Requirement ::
Lines in which "will" appears should be pulled from the data below.

Data ::
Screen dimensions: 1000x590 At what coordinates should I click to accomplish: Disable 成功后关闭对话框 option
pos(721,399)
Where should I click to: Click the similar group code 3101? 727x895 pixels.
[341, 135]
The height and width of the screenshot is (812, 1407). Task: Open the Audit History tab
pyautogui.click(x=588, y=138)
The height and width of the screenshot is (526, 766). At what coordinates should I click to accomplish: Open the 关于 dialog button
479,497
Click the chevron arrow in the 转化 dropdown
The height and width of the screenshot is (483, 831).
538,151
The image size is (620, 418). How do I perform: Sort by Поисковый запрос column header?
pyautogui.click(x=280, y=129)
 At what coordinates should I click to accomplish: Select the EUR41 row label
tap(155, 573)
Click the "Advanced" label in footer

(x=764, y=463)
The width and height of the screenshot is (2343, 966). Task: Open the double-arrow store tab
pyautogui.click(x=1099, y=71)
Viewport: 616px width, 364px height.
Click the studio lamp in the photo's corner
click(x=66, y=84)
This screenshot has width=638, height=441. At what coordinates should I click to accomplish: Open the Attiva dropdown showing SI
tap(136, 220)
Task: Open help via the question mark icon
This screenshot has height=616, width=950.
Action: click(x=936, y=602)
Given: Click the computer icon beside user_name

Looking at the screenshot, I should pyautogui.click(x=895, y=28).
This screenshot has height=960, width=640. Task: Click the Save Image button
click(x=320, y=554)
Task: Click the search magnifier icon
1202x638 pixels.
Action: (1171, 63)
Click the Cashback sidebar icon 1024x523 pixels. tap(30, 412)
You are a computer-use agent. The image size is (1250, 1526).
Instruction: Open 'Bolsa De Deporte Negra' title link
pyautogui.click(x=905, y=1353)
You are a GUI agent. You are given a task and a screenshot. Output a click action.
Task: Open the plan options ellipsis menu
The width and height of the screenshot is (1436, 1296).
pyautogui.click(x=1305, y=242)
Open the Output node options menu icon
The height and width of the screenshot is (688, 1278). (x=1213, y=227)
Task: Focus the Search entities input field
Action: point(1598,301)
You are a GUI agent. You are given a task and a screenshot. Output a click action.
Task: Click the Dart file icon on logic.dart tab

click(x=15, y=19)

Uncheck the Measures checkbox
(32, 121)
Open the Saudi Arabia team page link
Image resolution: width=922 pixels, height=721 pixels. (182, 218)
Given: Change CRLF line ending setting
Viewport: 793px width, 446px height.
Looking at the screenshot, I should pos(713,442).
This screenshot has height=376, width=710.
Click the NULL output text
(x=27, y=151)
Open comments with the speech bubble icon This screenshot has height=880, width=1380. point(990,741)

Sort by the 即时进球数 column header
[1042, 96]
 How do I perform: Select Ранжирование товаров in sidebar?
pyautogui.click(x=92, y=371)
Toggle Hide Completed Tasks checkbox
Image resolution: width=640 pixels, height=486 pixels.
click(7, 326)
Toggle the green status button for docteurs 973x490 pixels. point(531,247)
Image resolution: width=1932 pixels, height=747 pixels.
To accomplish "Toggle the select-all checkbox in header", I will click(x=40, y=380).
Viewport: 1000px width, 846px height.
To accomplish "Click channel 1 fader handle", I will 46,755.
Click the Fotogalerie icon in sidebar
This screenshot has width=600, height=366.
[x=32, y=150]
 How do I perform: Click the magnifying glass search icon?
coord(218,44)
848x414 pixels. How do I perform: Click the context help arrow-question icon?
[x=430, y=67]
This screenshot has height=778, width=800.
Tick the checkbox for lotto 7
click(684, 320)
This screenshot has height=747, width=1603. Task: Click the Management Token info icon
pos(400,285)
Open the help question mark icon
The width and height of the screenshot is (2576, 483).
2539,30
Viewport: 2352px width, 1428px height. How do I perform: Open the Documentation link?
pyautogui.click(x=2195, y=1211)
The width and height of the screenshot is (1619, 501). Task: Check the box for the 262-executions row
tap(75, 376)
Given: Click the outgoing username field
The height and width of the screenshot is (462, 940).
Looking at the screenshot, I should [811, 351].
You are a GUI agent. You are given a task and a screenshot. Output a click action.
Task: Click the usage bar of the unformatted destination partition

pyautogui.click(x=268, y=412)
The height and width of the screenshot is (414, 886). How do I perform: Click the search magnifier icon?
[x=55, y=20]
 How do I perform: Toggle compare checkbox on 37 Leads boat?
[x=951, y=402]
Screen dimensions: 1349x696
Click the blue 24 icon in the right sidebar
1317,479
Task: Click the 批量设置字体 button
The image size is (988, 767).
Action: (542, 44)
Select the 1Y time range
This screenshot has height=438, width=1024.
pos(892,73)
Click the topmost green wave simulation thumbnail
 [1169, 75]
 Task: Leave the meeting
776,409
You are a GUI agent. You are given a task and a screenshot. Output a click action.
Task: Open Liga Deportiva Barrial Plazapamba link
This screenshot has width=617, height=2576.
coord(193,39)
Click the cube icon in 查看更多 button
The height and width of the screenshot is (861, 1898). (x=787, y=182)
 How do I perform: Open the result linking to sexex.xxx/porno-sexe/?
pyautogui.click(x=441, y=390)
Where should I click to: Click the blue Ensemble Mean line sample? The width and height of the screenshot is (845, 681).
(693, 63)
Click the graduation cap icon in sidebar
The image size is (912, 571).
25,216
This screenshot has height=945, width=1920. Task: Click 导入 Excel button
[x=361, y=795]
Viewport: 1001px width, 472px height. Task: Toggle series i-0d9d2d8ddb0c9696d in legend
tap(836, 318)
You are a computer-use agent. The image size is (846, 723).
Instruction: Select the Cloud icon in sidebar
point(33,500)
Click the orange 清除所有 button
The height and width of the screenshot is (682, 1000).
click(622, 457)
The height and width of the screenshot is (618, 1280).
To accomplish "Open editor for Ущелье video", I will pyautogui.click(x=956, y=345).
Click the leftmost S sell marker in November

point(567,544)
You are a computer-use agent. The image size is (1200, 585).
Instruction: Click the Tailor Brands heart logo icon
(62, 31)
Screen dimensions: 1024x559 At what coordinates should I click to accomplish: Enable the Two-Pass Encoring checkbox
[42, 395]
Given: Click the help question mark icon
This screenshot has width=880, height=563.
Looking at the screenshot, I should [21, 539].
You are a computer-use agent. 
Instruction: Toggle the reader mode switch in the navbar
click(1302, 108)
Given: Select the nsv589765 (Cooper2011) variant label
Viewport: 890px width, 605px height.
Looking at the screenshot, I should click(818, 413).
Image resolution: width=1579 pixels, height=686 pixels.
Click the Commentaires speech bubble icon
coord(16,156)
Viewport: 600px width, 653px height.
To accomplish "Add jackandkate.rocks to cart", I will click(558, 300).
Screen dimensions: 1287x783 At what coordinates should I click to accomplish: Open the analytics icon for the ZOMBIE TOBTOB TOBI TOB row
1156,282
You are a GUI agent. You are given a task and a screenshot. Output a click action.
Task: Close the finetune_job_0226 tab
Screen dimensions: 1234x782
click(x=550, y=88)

Answer to this exercise ::
To accomplish "Toggle the select-all checkbox in header", I will click(x=40, y=380).
To accomplish "Click channel 1 fader handle", I will 46,755.
To accomplish "Open editor for Ущелье video", I will pyautogui.click(x=956, y=345).
To accomplish "Add jackandkate.rocks to cart", I will click(558, 300).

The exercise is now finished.